■ Task item
Leave out the pictures and copy each record below exactly.
=== Begin Enclosure ===
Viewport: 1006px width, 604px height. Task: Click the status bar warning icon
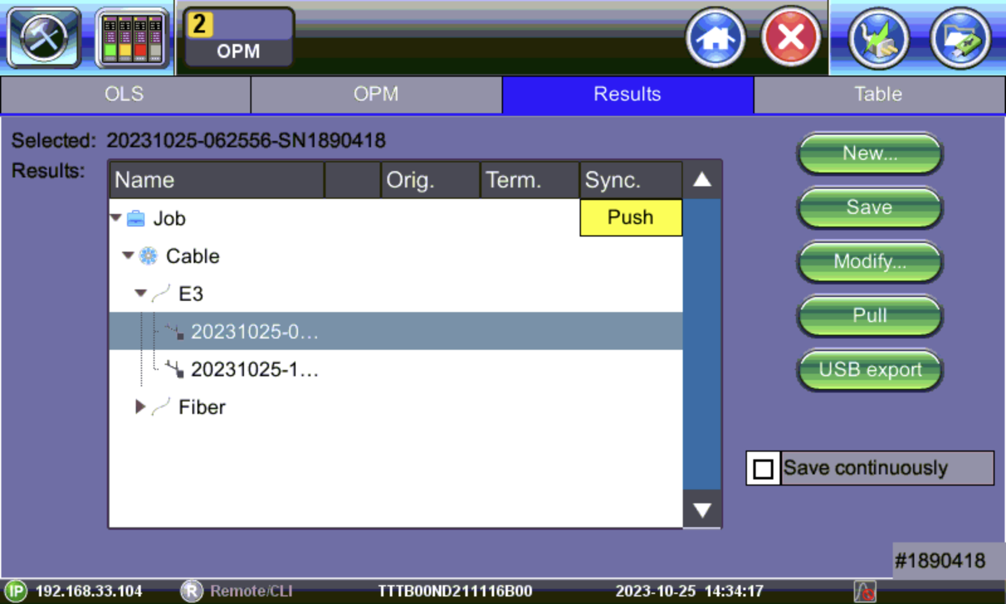[x=865, y=591]
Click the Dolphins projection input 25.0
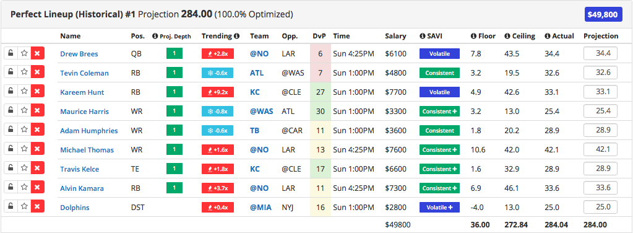This screenshot has width=633, height=233. [600, 207]
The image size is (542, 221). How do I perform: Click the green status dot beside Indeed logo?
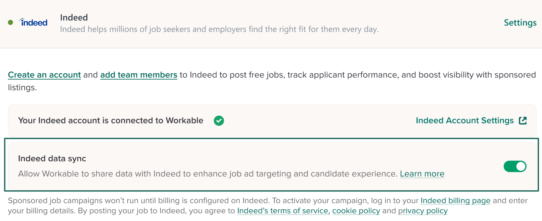click(x=10, y=23)

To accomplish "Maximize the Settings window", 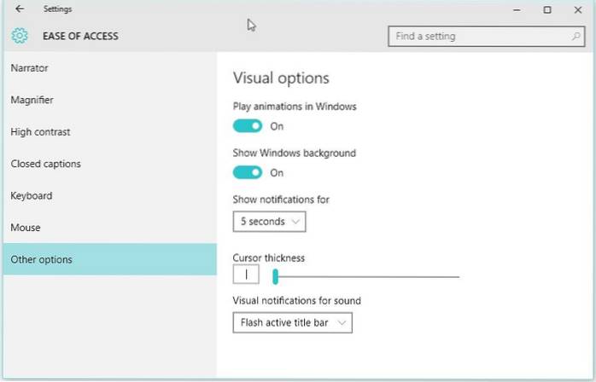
=== End Enclosure ===
■ Response to this exercise
Viewport: 1006px width, 604px height. Task: Click the status bar warning icon
[x=865, y=591]
Click the Dolphins projection input 25.0
This screenshot has width=633, height=233. [600, 207]
The image size is (542, 221). How do I perform: Click the green status dot beside Indeed logo?
click(x=10, y=23)

To accomplish "Maximize the Settings window", 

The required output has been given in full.